El sacerdote y activista Alejandro Solalinde alerta sobre la posibilidad de que la captura de Javier Duarte en Guatemala sea con fines electorales, con la intención de capitalizar un triunfo en el gobierno de Peña Nieto.

El cura lleva varios meses señalando   la evidente protección al exgobernador de Veracruz de parte de Peña Nieto, de la PGR que hasta este sábado no había podido capturarlo y del gobierno de Chiapas, donde se mantuvo escondido.

“En el sexenio de @Javier_Duarte desaparecieron 15 mil personas y 180 mil millones de pesos, el dinero poco importa”, dijo el cura en su cuenta de Twitter.

Las familias de desaparecidos tiene que buscar en cuevas los restos de sus seres queridos, pues hay testimonios de miembros de la delincuencia organizada de que ahí los depositaron, afirmó el sacerdote.

Los recursos desaparecidos mediante empresas fantasma, ‘licuadora’ y compra de propiedades en el extranjero, además de financiar campañas del PRI en todo el estado suman los 180 mil millones de pesos saqueados del erario veracruzano.

Reitera en Twitter que desde el año pasado señaló que Duarte de Ochoa se escondía en Chiapas, incluso mostró las coordenadas para situar el rancho San Antonio, en el municipio de Villaflores, advirtiendo que lo que hacía falta era voluntad política para capturarlo.
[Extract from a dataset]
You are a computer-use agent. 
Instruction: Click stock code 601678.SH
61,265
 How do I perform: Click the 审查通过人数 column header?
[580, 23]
A ese mismo rancho en Chiapas, el suegro de Duarte, Tony Macías Yazegey llevó a sus nietos para que vivieran en paz y en la frontera con ese estado, fue detenido un hombre con pasaportes falsos con fotografías de Karime y Javier.

Afirma que faltan funcionarios corruptos por capturar, como Humberto Moreira, Ulises Ruiz Ortiz, Mario Marín, Carlos Romero Dechamps y Jesús Murillo Karam, entre otros.